In 1886, Koyle heard a sermon on gaining a testimony through spiritual manifestations, so he prayed to gain a testimony. That night, he dreamed of a lost cow in a field that had an injured horn which poked its own eye. A voice asked him, "If you find your cow at this place tomorrow, will you believe that the Restored Gospel is true?" He responded yes, and that morning he reportedly saw the injured cow, just as the voice had told him. Historian Kevin Cantera compared the Dream Miners' views of this experience with traditional LDS views of Joseph Smith's First Vision.

From 1888 to 1891, Koyle served as a missionary in the Southern States Mission. During his mission, he became known for his prophetic dreams. He did not keep a diary but, according to legend, one of his dreams helped save J. Golden Kimball's life. He returned to Utah in 1894 and sold butter, cheese, and vegetables in the Mercur and Tintic mining districts. On August 27, 1894, he reportedly had a dream in which the Angel Moroni brought him to a Nephite mine on a nearby mountain, showing him nine caverns full of treasures buried by the Nephites, including the sword of Laban, the Urim and Thummim, and the golden plates. The angel instructed him to reopen this mine and dig new tunnels, and said that it would provide financial aid during an economic collapse. The angel also said that the mine's gold would help provide financial relief for the LDS Church, and fund the gathering of Israel in the last days. The mine was closed in 1914 because of the opposition from the LDS Church, and it was reopened in September 1920 due to a $2,000 debt that the Dream Miners owed to the Spanish Fork Church Co-Operative.
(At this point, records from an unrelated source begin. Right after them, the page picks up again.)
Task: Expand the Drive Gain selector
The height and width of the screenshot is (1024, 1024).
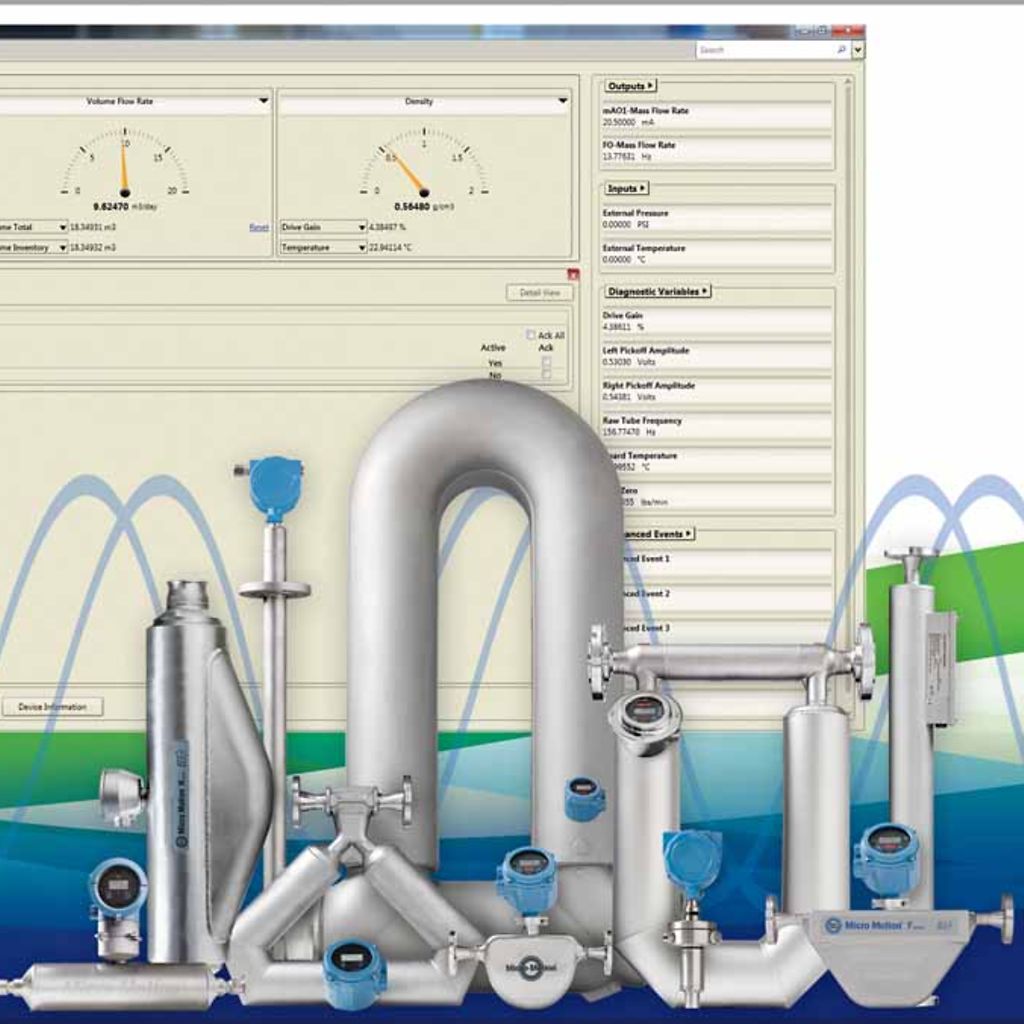Action: coord(362,227)
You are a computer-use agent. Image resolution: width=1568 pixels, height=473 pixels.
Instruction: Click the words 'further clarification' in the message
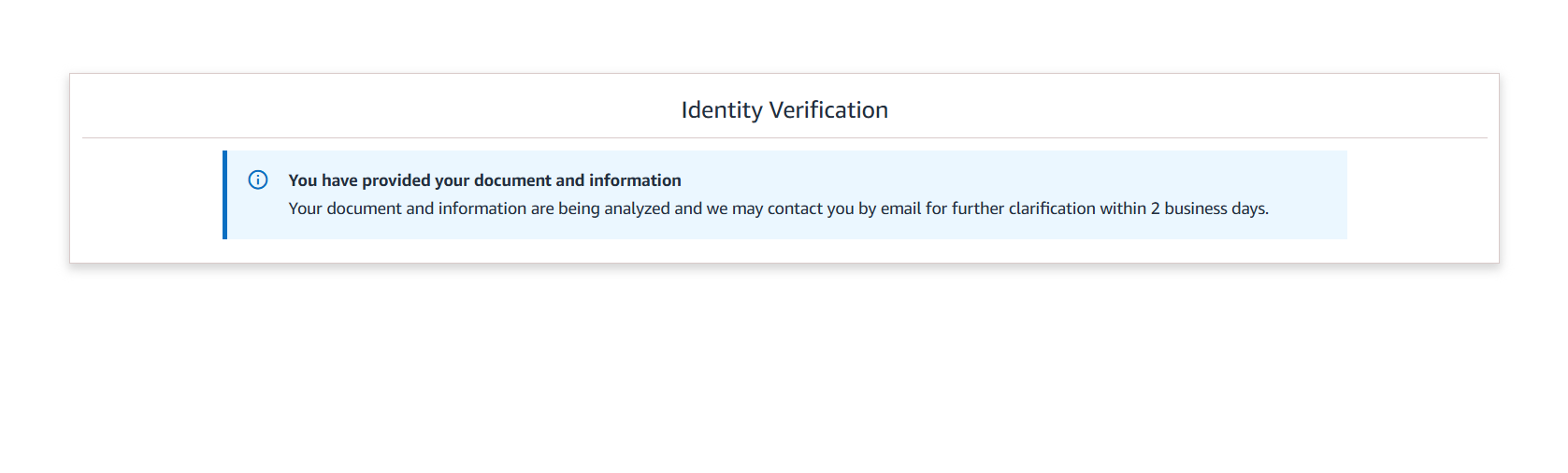click(x=1024, y=208)
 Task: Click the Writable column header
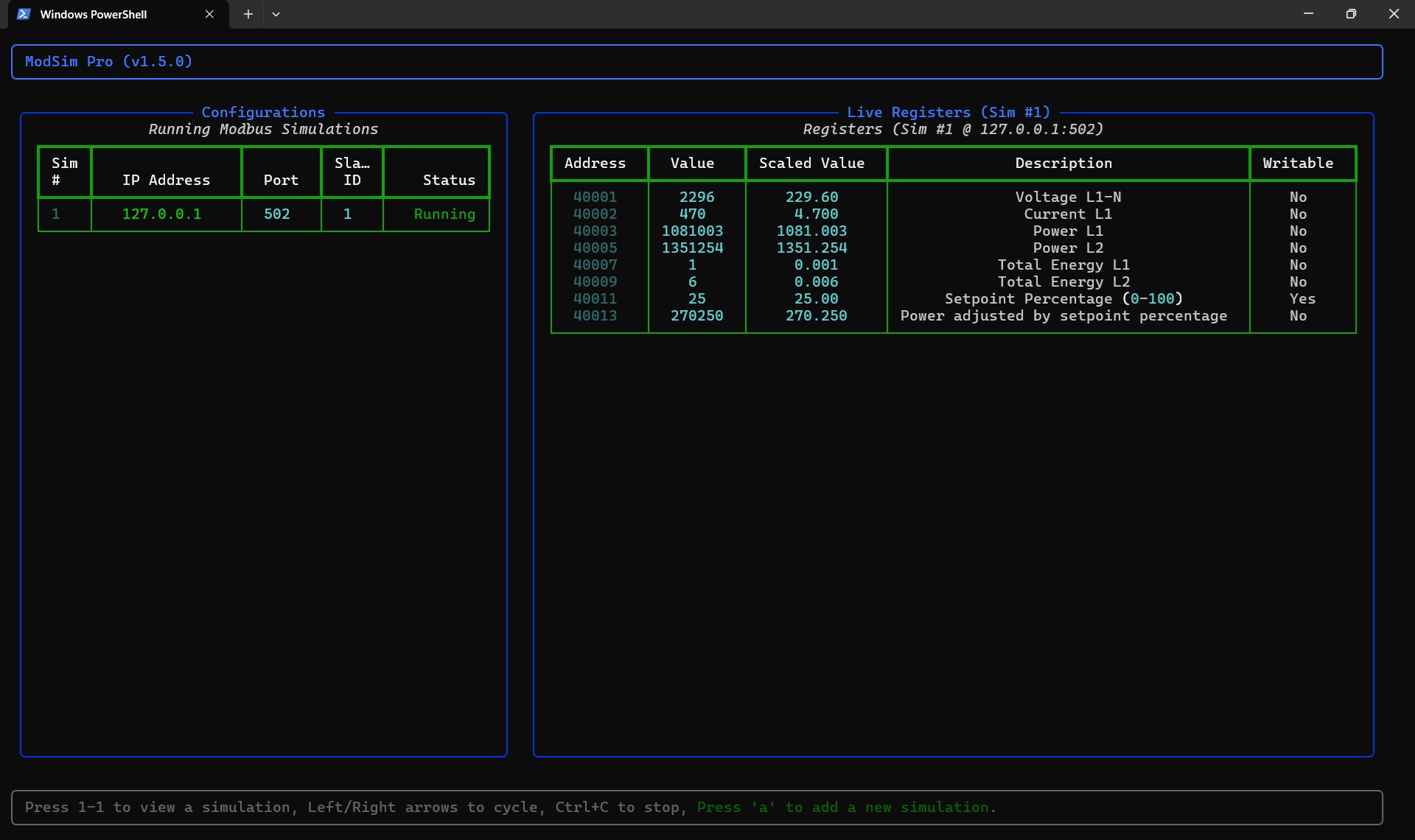click(1297, 164)
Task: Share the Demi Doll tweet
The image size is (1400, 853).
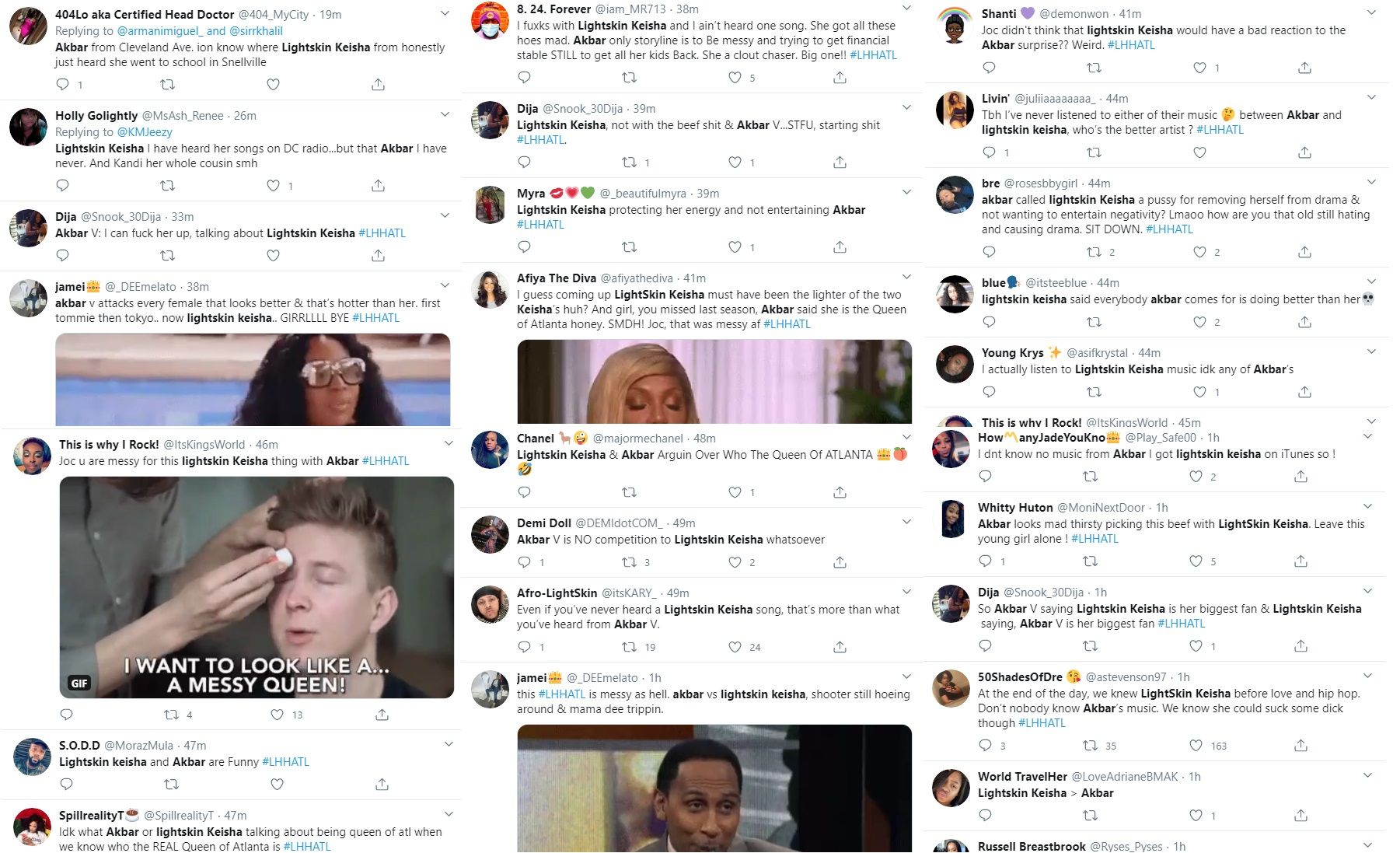Action: coord(840,562)
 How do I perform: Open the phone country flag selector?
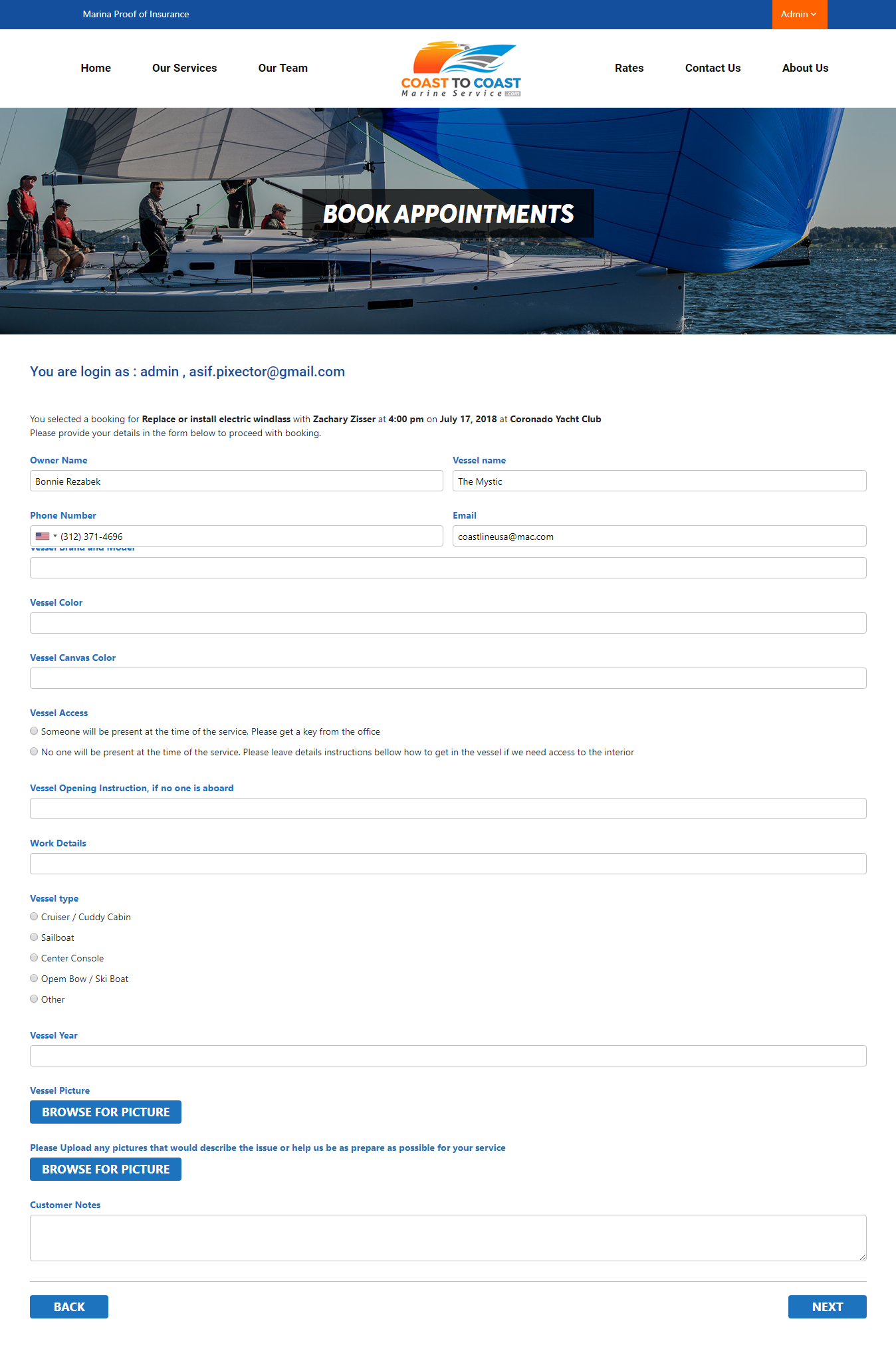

Koyle continued earning a reputation as a prophetic dreamer, allegedly predicting that World War I would start in 1914, and that Wall Street would crash in 1929. From 1932 to 1936, Koyle and his followers constructed an ore mill called the "White Sentinel" just outside the Dream Mine.

Koyle was brought before an hours-long disciplinary council in 1947 and was told that he could either repudiate his revelations concerning the Dream Mine or be excommunicated. He signed the notarized statement, which was then published in the Deseret News the morning of January 8, 1947, mere hours after the statement was signed. Koyle soon said that he had been forced to sign this statement, and the LDS Church excommunicated him on April 18, 1948. Koyle died on May 17, 1949, in Payson, Utah.